The routing process allows messages (or data packets) to be delivered from a node on one network to a node on another network using the most appropriate, efficient path (or route). Routing environments employ routers, which function at the network layer of the OSI model (described in Chapter 1 of this book).
Routers direct data packets to the proper network and deliver them to the appropriate node on that network. The router uses routing protocols, a set of rules governing the exchange of information between nodes, to direct packets to their destination. The sending node (referred to as source) and receiving node (referred to as destination) must use either the same protocols or a protocol converter in order to communicate. Routers also allow data packets to be transmitted over dissimilar networks, such as Ethernet, Token Ring, and FDDI, without having to be translated.
Determining the most appropriate, efficient path is protocol-specific. Some protocols determine the path by hop count, which is the number of routers between the source and the destination; other protocols determine the path by analyzing the available bandwidth and calculating which route provides the best quality of service.
In a routing environment, each physical destination must be uniquely identified. Most routing protocols are based on an addressing scheme that uses a network, and a node number that identifies each node.
When a computer on an internetwork wants to communicate with a node on another network, the network layer software creates a packet. The packet contains the data to be sent, the address of the sender (source address), and the address of the destination (destination address).

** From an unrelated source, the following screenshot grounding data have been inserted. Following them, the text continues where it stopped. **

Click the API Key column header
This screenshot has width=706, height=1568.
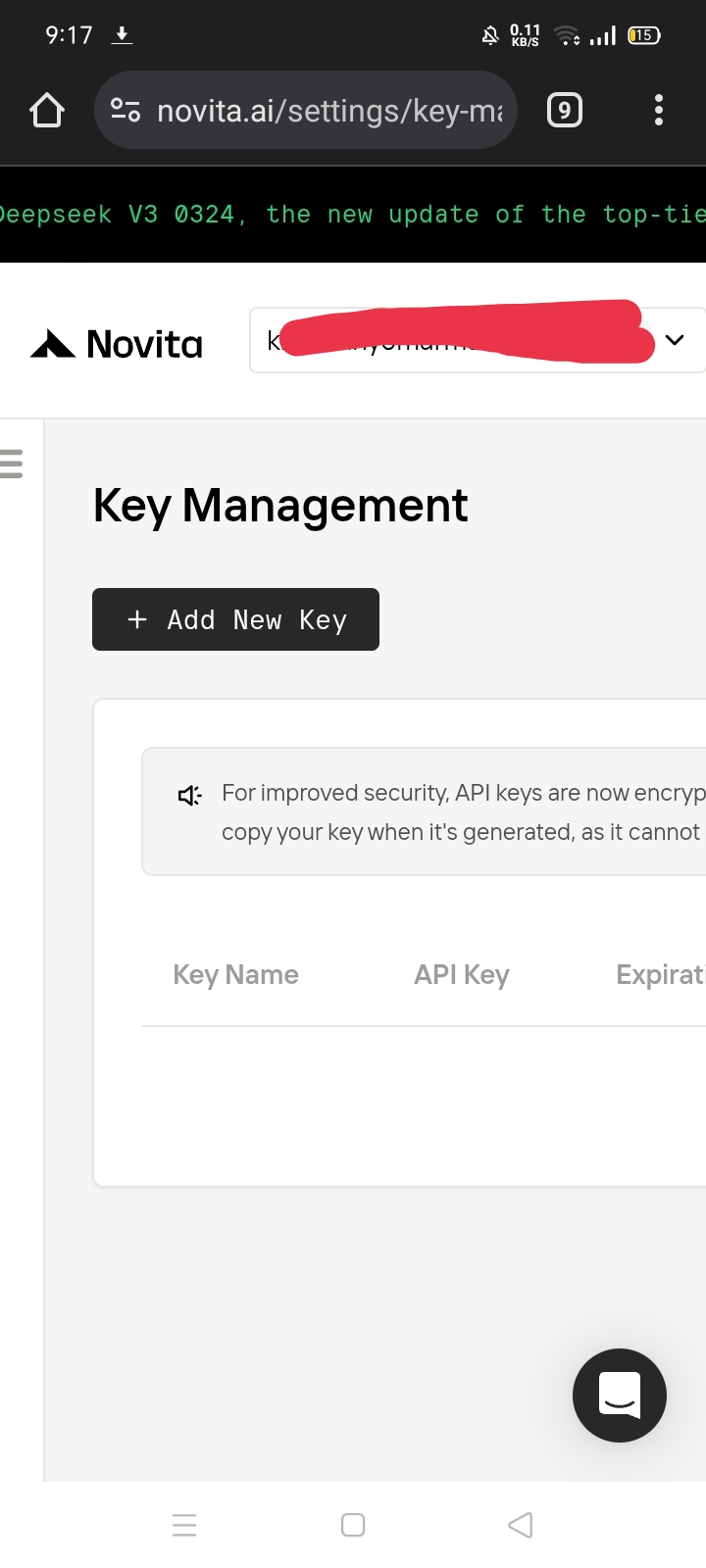461,975
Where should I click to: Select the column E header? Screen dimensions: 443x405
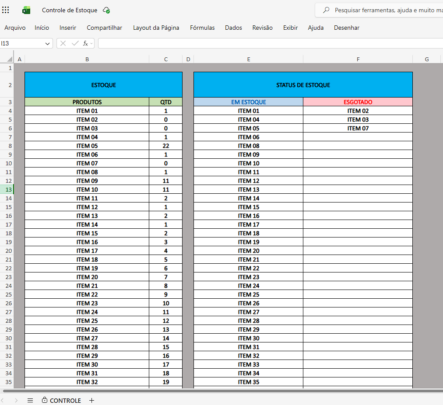point(248,59)
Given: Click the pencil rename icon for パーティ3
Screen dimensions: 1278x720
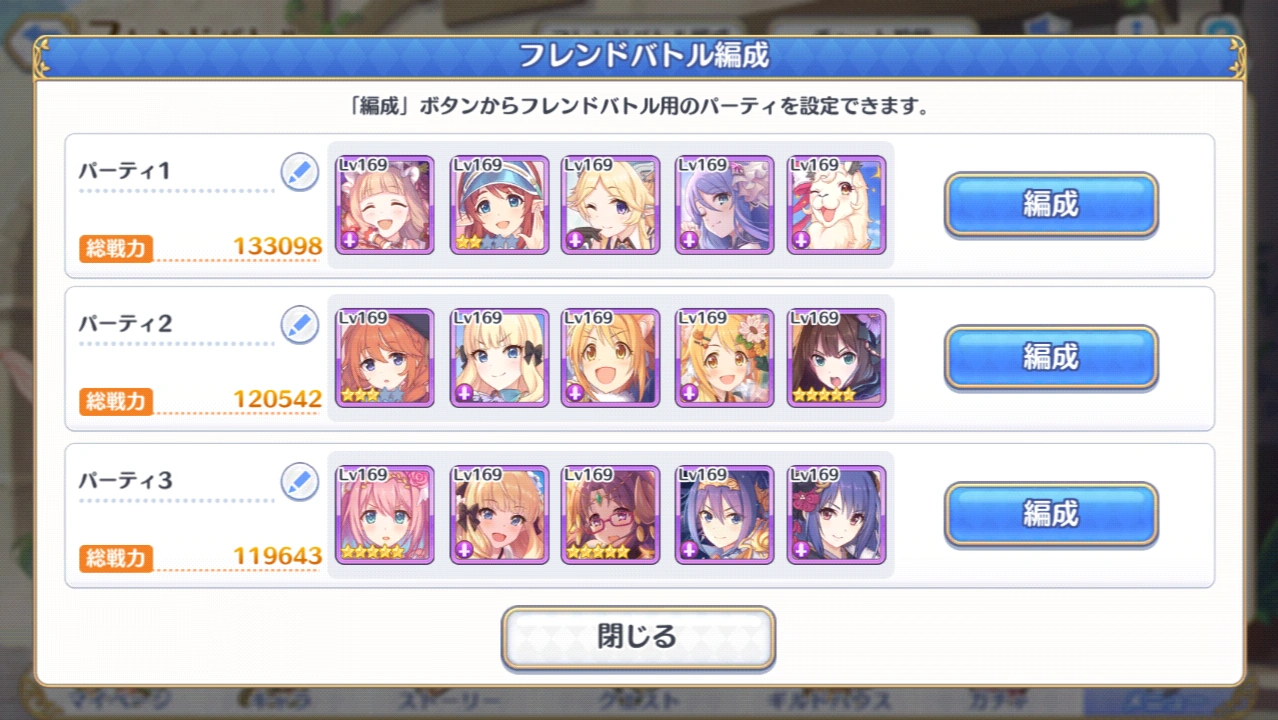Looking at the screenshot, I should point(299,481).
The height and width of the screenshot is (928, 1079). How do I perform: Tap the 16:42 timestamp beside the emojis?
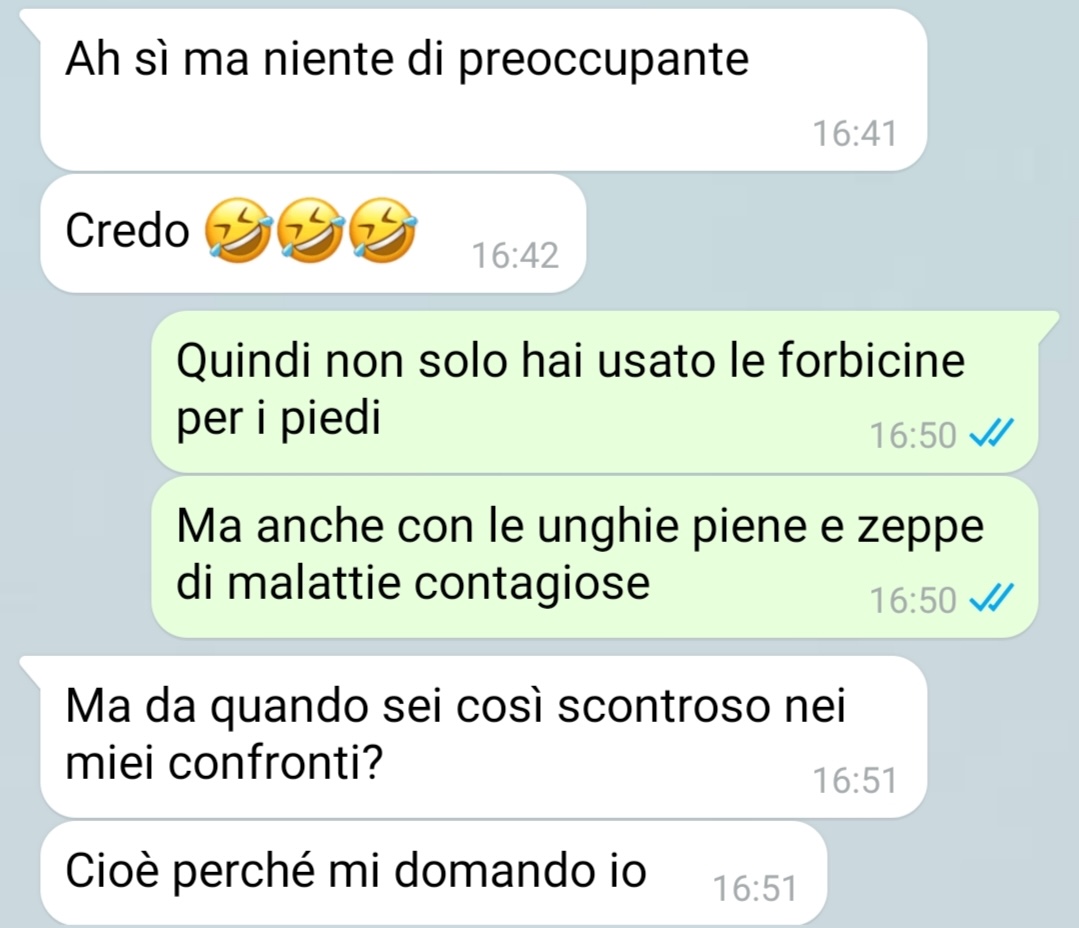[515, 255]
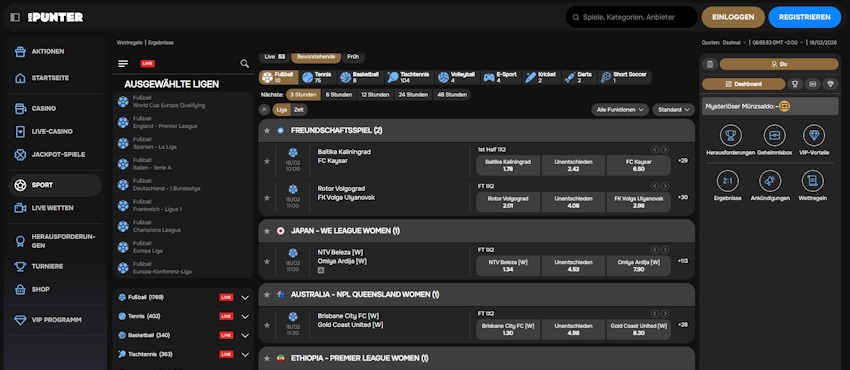850x370 pixels.
Task: Open the Ankündigungen megaphone icon
Action: point(770,181)
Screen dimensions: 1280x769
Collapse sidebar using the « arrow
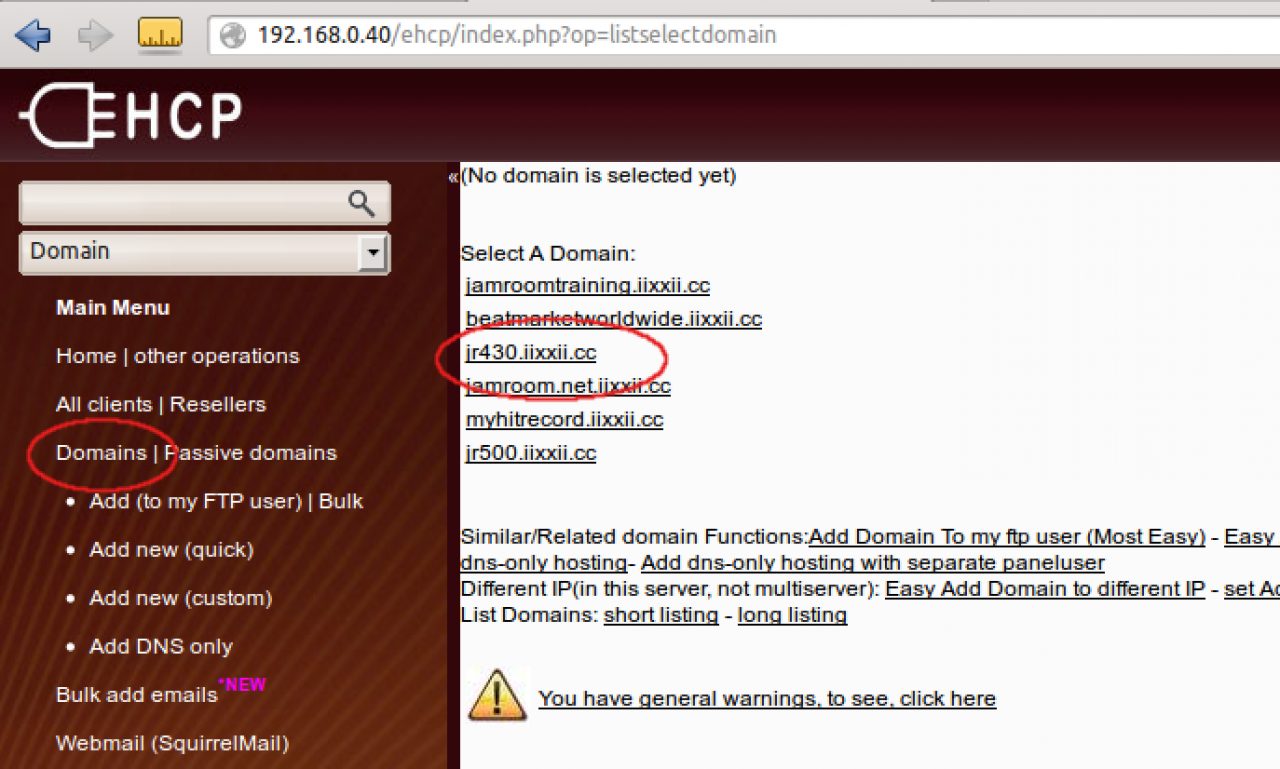(453, 176)
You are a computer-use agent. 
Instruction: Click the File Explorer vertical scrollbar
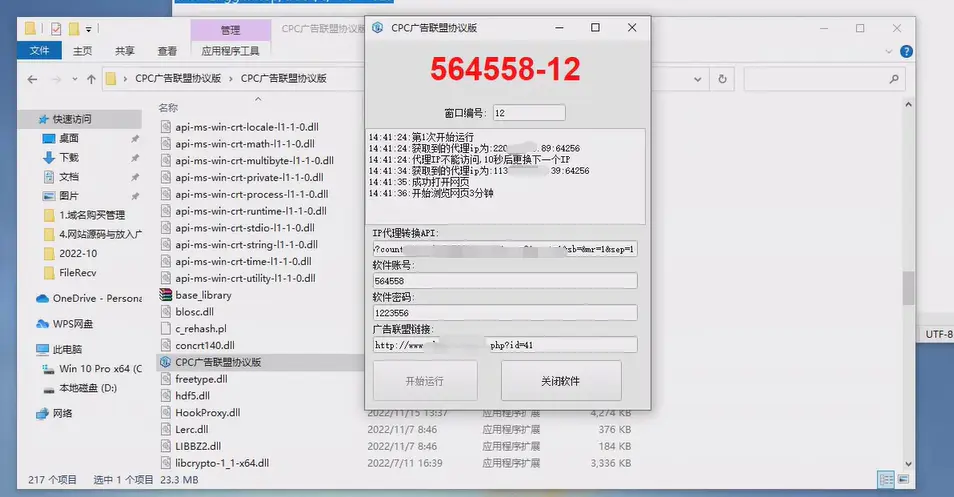908,290
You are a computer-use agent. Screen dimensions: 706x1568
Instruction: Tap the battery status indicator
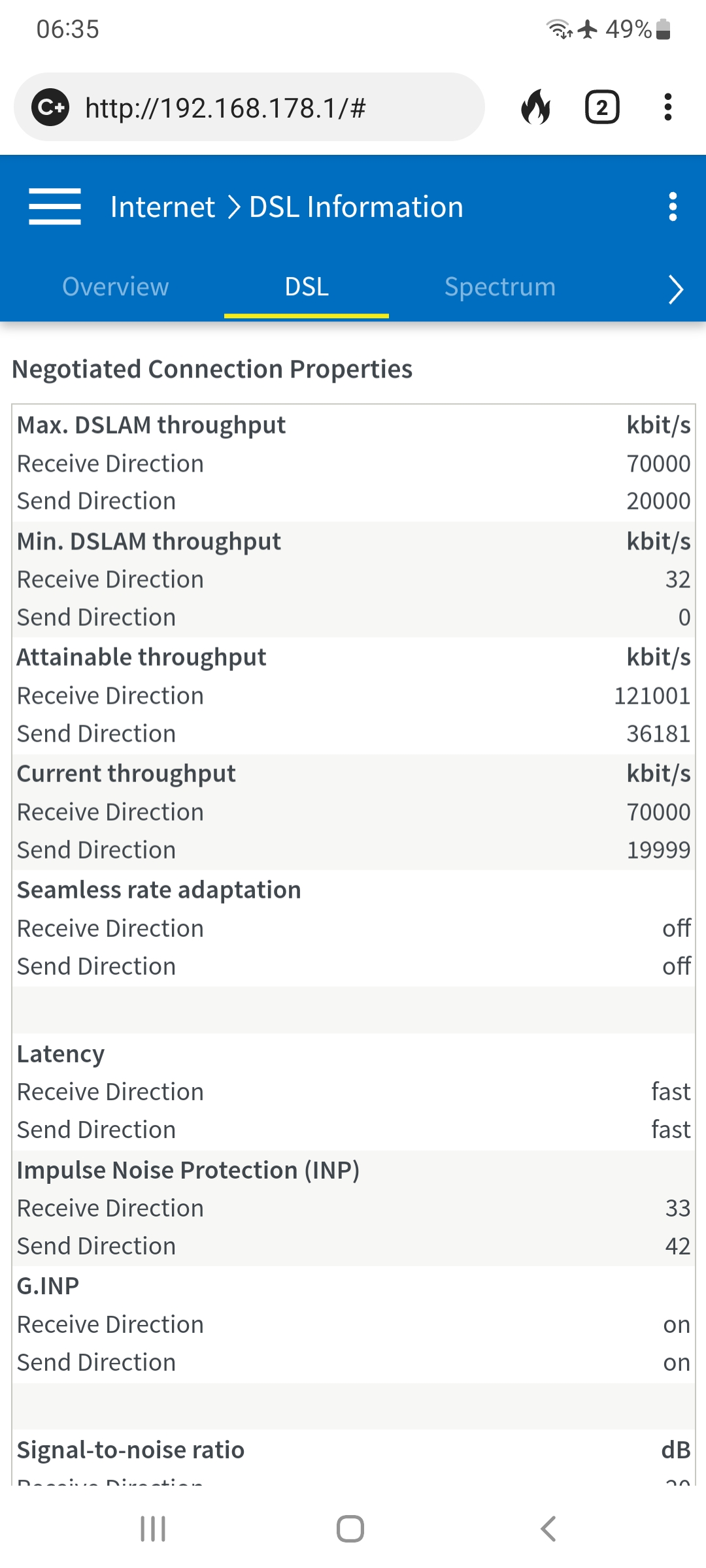[x=663, y=29]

The following diagram illustrates how packets break down information, such as the sender, sender address, destination address, and data.
Figure F.1 Data Packet Structure
The packet is put inside the appropriate frame for transmission across the network.
The network layer software also determines whether the destination resides on the local network or another network. If the destination address is on another network, the data packet is sent to the router that is attached to the local network. When the router receives the data packet, it removes the frame encapsulating the data packet and examines the destination address of the network-layer packets to find on which network the node resides.
Figure F.2 Packet Routing Across Multiple Networks
The router then compares the network information to its routing table, which contains directions on how to get to various places on the internetwork. There can be a number of networks and routers between a source and destination. When the destination's network is found in the table, the router puts the network-layer packet into the appropriate frame for the next network over which the packet will be transmitted, and sends it to the next network in the direction of the destination node. Each router between the source and destination network functions in this manner.
When the router attached to the network containing the destination node receives the packet, it removes the frame encapsulating the network-layer packet and compares the destination network address to its routing table.
When the router determines that it is directly attached to the destination network, it examines the packet for the destination node number, which is compared to the router's Address Mapping Table. This table correlates the packet's network-layer address to the device's Media Access Control (MAC) address. When a match is found, the router puts the data from the packet into the appropriate frame and sends it to the destination node.